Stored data

Content starts

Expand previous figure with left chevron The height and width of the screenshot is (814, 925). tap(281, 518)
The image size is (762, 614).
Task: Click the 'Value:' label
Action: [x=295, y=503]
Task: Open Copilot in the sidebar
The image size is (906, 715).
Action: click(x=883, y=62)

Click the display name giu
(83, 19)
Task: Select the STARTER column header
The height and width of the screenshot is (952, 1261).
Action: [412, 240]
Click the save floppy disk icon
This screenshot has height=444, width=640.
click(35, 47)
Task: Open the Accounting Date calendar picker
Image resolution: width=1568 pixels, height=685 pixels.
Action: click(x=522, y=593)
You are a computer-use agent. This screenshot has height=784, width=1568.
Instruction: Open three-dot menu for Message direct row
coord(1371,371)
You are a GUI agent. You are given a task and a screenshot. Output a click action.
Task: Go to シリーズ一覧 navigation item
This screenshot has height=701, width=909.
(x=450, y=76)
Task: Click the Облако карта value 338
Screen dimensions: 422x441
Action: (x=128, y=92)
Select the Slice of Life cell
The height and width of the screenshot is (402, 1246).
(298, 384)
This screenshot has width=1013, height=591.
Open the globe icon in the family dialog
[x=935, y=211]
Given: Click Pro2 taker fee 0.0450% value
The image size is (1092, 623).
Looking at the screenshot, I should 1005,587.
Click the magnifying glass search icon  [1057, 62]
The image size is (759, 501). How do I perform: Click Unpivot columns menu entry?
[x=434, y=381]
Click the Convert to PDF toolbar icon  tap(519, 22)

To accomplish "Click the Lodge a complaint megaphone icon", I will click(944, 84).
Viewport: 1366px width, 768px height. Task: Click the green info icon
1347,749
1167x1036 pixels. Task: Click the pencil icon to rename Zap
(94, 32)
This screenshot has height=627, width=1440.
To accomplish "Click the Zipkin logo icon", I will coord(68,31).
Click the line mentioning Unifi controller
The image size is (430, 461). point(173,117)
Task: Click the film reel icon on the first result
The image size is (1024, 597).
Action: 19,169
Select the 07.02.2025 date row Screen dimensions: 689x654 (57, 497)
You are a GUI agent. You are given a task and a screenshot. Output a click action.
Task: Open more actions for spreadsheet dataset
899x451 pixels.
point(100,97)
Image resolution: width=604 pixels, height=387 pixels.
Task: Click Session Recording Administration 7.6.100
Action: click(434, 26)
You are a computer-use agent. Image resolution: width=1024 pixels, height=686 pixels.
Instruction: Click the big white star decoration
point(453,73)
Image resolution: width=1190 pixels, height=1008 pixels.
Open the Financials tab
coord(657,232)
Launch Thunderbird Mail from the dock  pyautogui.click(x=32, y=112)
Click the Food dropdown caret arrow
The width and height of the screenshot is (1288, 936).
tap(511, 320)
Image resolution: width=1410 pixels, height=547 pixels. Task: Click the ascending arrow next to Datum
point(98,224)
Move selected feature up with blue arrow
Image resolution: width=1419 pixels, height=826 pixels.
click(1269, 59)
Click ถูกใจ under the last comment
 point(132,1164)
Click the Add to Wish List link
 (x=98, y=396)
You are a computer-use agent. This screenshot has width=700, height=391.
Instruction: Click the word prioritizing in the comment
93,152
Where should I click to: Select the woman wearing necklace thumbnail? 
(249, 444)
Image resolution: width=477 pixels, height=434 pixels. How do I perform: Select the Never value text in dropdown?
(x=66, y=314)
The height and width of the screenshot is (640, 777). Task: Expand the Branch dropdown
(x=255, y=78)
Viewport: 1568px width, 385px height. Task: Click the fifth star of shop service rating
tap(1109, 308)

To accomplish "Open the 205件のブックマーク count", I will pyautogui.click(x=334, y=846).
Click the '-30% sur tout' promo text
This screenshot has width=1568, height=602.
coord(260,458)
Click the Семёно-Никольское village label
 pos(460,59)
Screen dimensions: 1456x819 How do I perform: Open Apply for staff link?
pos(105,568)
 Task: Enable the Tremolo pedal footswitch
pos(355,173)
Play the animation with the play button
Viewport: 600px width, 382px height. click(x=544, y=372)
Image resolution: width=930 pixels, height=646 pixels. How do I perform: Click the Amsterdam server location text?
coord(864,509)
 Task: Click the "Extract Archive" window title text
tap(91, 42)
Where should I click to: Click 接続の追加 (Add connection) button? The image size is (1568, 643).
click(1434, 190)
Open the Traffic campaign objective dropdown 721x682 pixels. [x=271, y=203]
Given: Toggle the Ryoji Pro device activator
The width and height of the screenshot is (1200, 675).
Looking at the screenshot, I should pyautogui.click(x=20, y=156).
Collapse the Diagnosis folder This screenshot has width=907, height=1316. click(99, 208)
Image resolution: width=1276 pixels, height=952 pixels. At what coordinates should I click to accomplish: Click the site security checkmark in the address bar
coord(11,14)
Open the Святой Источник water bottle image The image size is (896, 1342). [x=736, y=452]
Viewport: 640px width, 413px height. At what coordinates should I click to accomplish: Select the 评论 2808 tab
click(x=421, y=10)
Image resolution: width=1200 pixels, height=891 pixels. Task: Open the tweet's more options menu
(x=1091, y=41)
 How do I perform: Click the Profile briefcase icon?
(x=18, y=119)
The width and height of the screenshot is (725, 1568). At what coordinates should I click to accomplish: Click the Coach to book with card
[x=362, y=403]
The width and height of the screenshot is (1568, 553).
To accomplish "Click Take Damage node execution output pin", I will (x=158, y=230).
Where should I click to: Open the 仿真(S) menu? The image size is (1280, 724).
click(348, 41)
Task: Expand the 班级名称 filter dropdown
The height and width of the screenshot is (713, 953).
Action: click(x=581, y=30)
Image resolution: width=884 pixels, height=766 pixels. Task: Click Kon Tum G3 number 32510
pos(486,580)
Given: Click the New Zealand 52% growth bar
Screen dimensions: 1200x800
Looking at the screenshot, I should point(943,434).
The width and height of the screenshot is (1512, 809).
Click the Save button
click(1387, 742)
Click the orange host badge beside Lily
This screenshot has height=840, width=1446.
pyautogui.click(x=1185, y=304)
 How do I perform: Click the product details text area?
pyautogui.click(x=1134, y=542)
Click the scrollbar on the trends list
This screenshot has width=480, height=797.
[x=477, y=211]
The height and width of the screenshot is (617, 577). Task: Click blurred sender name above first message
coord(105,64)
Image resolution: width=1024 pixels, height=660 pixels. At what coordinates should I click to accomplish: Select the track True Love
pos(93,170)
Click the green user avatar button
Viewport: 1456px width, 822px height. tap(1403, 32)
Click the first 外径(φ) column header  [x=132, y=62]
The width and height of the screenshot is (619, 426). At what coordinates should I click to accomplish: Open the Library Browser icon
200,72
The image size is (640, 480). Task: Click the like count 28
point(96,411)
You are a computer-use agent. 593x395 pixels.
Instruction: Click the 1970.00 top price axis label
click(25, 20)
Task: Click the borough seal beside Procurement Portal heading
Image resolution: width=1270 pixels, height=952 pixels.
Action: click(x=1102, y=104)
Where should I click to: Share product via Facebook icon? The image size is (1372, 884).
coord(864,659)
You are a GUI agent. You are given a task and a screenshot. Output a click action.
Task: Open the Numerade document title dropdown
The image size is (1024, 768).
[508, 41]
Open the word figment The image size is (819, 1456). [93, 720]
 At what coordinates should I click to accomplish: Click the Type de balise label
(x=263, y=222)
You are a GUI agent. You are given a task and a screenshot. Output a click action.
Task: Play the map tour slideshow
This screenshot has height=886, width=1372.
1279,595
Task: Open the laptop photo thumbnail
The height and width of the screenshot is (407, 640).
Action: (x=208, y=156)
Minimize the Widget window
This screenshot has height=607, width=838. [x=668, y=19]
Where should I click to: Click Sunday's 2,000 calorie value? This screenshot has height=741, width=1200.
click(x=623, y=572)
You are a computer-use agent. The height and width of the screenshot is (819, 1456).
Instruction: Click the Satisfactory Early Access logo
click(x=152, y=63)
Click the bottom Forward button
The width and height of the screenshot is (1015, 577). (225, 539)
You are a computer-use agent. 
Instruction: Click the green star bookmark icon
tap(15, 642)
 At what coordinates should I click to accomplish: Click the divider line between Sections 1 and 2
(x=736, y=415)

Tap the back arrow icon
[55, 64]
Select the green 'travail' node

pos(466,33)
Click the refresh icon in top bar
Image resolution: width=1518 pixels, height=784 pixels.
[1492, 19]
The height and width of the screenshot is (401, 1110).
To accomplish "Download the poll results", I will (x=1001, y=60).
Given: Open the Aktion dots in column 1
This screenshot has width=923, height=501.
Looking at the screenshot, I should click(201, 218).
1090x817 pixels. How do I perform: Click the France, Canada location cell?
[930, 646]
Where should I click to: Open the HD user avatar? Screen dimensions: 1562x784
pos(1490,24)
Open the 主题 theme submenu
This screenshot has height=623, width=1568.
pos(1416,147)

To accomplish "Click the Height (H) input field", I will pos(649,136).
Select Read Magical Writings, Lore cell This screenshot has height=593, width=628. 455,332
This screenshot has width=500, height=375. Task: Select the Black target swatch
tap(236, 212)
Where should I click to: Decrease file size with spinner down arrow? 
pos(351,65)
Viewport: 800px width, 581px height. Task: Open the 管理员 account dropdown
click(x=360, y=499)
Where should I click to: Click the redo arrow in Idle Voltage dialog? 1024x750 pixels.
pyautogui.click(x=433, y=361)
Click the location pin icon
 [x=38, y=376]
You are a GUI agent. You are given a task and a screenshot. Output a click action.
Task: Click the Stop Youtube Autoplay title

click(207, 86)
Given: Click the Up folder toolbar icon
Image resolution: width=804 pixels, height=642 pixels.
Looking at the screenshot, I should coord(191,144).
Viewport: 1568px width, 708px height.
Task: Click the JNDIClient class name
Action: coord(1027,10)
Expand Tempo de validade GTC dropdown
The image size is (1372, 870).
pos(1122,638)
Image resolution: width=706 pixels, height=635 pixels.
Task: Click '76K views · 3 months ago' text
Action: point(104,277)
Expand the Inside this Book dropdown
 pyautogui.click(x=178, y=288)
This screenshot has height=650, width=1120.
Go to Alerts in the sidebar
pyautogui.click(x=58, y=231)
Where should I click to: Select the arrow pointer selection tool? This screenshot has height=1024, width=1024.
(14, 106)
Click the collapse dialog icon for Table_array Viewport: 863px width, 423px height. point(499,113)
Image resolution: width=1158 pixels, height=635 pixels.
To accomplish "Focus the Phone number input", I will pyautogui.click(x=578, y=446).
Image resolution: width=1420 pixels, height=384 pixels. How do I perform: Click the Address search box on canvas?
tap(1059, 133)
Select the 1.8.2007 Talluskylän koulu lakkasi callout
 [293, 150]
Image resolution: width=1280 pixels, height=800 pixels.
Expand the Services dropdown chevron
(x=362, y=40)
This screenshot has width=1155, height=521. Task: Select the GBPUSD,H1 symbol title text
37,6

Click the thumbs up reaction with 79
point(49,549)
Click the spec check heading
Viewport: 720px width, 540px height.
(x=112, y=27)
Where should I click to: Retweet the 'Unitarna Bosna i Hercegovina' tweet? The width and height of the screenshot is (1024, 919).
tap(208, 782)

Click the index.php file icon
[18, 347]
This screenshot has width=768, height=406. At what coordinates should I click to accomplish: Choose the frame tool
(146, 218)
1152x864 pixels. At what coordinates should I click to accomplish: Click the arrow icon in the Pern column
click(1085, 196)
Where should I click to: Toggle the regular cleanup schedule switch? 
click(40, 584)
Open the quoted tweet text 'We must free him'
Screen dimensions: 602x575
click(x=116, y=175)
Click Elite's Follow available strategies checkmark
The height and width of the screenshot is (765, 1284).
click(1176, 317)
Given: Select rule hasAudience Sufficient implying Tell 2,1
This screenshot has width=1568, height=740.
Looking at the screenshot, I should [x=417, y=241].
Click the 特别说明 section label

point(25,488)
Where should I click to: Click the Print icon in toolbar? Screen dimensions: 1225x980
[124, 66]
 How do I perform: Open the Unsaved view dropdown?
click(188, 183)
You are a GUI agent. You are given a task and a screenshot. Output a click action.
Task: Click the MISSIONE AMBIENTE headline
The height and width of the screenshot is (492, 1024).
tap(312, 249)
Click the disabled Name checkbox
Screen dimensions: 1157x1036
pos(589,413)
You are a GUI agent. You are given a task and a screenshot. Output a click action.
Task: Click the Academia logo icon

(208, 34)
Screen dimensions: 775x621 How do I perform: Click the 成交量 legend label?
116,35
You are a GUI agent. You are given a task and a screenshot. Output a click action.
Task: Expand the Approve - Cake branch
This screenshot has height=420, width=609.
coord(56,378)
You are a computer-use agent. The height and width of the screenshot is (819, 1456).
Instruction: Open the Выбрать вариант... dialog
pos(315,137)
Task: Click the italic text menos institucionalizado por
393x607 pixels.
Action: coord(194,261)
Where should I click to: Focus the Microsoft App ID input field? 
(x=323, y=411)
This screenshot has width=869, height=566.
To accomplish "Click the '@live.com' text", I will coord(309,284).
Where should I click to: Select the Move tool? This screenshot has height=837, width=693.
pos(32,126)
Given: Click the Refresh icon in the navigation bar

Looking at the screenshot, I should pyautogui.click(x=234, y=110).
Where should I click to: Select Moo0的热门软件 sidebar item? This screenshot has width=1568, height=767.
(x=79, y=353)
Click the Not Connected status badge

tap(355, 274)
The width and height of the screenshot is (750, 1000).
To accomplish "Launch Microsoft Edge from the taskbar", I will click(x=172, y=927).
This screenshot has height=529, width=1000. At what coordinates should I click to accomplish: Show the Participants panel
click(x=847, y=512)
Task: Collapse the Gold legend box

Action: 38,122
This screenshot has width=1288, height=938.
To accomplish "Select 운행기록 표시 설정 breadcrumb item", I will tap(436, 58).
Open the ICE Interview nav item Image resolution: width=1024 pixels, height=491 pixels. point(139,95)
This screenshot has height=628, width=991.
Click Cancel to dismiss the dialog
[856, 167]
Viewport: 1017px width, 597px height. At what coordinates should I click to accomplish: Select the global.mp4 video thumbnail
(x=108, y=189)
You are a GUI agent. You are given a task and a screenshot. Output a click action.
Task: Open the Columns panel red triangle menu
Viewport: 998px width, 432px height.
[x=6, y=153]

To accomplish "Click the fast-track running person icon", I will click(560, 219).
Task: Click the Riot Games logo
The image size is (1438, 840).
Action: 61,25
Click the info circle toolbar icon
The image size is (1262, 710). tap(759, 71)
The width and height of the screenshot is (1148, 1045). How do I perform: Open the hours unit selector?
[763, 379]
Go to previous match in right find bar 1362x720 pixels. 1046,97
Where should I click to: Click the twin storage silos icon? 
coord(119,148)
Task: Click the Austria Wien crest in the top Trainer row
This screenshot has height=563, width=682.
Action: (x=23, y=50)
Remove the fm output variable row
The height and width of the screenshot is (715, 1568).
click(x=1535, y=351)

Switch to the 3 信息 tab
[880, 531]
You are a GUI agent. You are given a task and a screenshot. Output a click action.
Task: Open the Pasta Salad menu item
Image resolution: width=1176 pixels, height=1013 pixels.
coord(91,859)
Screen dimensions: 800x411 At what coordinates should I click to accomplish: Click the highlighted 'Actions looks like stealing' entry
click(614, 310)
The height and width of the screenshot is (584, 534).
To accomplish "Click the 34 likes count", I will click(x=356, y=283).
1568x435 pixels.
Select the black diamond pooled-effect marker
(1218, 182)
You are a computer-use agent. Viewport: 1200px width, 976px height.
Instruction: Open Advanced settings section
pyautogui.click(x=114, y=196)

Content ends

Task brief
Both the line containing "Tap the back arrow icon" and the line containing "The height and width of the screenshot is (401, 1110)." belong in the answer. Print them and every line above that falls between them exactly, and no others.

Task result
Tap the back arrow icon
[55, 64]
Select the green 'travail' node

pos(466,33)
Click the refresh icon in top bar
Image resolution: width=1518 pixels, height=784 pixels.
[1492, 19]
The height and width of the screenshot is (401, 1110).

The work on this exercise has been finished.